D #54 : Edito

Le Grand Nord russe, espace mythique autant qu’évocateur, est aujourd’hui encore entouré de bien des mystères. Tenter de l’appréhender passe sans doute avant tout par un essai de définition. Ne serait-ce que de son territoire, d’autant plus difficile à circonscrire que la région est celle, précisément, des grands espaces, peu enclins à se laisser borner. 


La rédaction de Regard sur l’Est a souhaité se pencher tout particulièrement sur le Nord de la Russie européenne, à savoir les oblasts d’Arkhangelsk (dont le district autonome des Nenets, la Nouvelle Zemble et la Terre François-Joseph), de Mourmansk et de Vologda, ainsi que les républiques de Carélie et des Komis. L’immensité est au rendez-vous mais aussi la variété, interdisant toute approche univoque d’une région particulièrement complexe, qui fascine et attire depuis des siècles, quitte à en découdre avec un climat pour le moins hostile.

C’est que le Grand nord européen de la Russie possède aussi des atouts: des ressources naturelles variées et abondantes (bois, charbon, cuivre, titane, or, pierres précieuses, hydrocarbures…), dont l’exploitation a suscité et va continuer de susciter la convoitise. De grands espaces qui ont favorisé, on le sait, l’implantation de divers camps de relégation. Mais aussi des hommes, dont l’identité, fragilisée pour certains, réaffirmée pour d’autres, a pu constituer un défi à la Russie à travers les siècles. La maîtrise de la langue, le maintien de certaines traditions et des modes de vie ancestraux n’ont pas toujours été du goût de Moscou qui, en imposant sédentarisation et collectivisation, a calqué un modèle ô combien peu adapté à ces «petits peuples» du Nord.

Aujourd’hui, deux facteurs essentiels excitent l’intérêt de la Fédération, voire d’autres Etats: d’une part, la découverte de champs d’hydrocarbures, certes difficilement accessibles mais potentiellement très rentables à l’heure de l’épuisement prévu des ressources. Cet eldorado gazier et pétrolier est évidemment tributaire de l’évacuation des hydrocarbures vers les marchés clients et, donc, du désenclavement de la région. D’autre part, la perspective du réchauffement climatique s’accompagne de son lot de conséquences, négatives (fragilisation des infrastructures notamment) mais aussi positives (ouverture de la route maritime du Nord en particulier). C’est donc de nouveau toute la relation au Centre fédéral qui est aujourd’hui l’objet d’un réexamen.
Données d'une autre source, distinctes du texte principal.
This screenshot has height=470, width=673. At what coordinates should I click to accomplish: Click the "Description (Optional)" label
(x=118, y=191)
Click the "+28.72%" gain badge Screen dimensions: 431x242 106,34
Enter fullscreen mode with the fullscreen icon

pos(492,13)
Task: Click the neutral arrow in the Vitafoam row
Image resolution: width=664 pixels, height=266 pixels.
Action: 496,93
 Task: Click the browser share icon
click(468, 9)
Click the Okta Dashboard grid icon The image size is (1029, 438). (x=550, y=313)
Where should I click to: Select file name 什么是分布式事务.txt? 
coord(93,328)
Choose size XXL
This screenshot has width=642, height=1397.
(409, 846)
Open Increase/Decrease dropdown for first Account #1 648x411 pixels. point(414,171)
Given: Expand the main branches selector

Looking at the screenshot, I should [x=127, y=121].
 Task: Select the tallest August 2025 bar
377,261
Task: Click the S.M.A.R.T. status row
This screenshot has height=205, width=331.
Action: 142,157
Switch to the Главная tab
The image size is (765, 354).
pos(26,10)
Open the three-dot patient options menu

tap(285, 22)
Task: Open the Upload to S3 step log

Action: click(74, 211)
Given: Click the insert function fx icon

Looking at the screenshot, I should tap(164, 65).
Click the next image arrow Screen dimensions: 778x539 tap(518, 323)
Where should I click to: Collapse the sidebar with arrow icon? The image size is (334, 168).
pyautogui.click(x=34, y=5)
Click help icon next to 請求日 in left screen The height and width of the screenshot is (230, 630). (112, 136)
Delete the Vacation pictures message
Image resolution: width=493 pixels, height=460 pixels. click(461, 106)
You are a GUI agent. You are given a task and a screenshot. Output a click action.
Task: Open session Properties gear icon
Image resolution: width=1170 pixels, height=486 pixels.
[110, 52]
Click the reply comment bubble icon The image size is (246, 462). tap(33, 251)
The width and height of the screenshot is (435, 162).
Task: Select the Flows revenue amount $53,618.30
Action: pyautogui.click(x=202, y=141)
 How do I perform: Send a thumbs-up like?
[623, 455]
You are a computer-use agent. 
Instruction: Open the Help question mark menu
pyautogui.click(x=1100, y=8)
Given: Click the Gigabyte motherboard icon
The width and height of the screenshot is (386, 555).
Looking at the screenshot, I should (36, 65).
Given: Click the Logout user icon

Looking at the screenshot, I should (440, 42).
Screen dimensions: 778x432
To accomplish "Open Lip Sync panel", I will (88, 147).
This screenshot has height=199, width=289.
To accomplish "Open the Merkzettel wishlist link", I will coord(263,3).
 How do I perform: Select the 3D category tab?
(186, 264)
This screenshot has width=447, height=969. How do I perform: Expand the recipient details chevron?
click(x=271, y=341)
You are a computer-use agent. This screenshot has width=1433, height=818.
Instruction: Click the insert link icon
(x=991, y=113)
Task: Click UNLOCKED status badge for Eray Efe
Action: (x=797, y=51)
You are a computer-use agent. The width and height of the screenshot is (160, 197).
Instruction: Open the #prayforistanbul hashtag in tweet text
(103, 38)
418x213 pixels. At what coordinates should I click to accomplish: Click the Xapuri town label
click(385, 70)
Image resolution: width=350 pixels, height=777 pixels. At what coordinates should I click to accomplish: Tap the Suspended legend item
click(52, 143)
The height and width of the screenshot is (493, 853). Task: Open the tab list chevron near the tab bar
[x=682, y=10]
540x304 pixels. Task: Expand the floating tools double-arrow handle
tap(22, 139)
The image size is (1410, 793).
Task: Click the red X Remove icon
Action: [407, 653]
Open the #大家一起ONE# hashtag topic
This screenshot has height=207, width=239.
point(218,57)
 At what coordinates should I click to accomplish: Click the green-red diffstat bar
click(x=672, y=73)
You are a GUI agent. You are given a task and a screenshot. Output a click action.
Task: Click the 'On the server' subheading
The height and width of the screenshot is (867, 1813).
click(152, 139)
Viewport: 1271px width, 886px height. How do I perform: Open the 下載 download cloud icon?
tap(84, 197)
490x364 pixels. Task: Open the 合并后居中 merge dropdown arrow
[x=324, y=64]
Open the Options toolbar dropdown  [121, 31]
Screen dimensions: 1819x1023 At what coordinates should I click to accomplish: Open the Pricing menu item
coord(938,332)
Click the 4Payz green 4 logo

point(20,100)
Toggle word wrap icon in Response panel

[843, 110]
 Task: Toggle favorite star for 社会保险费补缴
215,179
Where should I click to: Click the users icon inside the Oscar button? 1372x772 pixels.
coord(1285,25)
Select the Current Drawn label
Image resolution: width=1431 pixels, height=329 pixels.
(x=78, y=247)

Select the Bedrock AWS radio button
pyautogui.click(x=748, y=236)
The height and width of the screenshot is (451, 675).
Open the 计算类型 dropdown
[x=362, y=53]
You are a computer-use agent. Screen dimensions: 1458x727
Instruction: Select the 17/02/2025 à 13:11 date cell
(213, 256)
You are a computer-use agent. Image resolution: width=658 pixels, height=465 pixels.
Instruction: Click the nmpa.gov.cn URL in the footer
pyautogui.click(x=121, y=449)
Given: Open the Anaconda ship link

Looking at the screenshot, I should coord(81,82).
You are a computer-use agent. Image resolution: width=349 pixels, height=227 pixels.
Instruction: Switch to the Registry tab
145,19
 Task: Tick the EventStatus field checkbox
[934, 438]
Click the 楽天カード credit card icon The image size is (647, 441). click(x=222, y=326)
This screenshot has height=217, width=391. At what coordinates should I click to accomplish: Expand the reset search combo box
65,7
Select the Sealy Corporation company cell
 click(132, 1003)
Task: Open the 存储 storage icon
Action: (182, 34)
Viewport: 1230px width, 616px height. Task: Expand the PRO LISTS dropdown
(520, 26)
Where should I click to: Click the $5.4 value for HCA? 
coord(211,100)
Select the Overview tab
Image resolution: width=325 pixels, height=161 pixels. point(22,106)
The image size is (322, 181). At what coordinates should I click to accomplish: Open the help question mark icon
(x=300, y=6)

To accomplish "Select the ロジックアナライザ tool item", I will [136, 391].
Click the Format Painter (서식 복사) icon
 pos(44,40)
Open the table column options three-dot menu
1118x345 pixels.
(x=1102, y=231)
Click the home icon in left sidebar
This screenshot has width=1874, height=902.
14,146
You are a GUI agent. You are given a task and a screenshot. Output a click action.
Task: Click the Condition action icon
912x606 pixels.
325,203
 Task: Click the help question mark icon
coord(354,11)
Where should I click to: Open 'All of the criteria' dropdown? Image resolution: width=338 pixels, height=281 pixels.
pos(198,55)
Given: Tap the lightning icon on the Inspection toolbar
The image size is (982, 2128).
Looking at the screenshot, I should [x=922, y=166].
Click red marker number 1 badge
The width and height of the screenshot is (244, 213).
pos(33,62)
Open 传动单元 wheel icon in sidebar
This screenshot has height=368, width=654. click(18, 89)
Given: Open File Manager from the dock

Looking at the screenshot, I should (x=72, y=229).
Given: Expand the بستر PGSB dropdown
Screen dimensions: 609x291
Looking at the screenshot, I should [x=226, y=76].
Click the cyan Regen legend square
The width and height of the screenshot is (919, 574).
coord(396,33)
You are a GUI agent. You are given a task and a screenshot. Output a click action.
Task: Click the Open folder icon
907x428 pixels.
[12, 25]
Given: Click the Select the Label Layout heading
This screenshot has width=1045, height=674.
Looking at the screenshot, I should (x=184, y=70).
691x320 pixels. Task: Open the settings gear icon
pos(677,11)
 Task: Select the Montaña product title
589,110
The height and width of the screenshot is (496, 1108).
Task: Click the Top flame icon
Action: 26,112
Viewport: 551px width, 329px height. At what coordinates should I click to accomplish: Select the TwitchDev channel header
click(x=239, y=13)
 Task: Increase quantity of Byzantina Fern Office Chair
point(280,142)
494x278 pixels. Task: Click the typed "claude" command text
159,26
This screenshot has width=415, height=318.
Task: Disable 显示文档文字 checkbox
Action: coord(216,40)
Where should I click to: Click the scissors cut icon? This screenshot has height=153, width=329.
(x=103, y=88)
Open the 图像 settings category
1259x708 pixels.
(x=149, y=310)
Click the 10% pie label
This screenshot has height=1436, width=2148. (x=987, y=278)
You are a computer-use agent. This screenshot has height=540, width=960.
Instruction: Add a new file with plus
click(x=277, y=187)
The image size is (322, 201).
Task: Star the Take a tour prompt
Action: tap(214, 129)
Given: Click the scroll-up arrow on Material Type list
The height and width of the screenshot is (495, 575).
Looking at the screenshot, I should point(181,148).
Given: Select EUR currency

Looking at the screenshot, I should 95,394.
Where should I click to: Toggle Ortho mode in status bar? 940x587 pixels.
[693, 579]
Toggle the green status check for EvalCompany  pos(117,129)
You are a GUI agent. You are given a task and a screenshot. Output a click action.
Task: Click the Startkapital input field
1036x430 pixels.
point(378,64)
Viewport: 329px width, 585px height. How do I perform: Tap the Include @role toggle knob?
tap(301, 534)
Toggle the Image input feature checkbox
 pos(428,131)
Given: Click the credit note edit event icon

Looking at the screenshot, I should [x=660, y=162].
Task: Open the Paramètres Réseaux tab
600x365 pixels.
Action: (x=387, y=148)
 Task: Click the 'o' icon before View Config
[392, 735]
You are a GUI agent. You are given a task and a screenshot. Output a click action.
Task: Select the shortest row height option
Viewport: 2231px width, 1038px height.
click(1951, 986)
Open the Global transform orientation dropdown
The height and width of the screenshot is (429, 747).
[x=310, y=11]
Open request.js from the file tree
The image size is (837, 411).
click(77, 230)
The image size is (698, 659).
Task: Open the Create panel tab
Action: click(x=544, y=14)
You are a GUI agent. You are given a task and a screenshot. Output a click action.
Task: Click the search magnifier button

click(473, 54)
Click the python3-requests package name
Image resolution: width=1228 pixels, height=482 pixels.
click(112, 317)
Mais les relations du Nord européen de la Russie avec les Etats voisins –Finlande et Norvège- ne sont pas en reste. La fin de la guerre froide a bien évidemment favorisé la mise en place de coopérations plus intenses dans la région. Mais les enjeux son tels que des rapports de force s’expriment très clairement, notamment avec la Norvège.

De fait, alors qu’elle va immanquablement connaître de grands changements socio-économiques et environnementaux et qu’elle éveille déjà l’intérêt du Centre moscovite, des Etats limitrophes mais aussi des instances euro-atlantiques, cette région semble peu à peu devenir moins marginale sur la carte russe. Déjà, elle n’est plus tout à fait une périphérie.

En posant un Regard sur une région qui, située aux portes de l’Europe, prend de plus en plus sens, la rédaction souhaite apporter sa modeste -mais enthousiaste- contribution à l’Année de la Russie actuellement célébrée en France.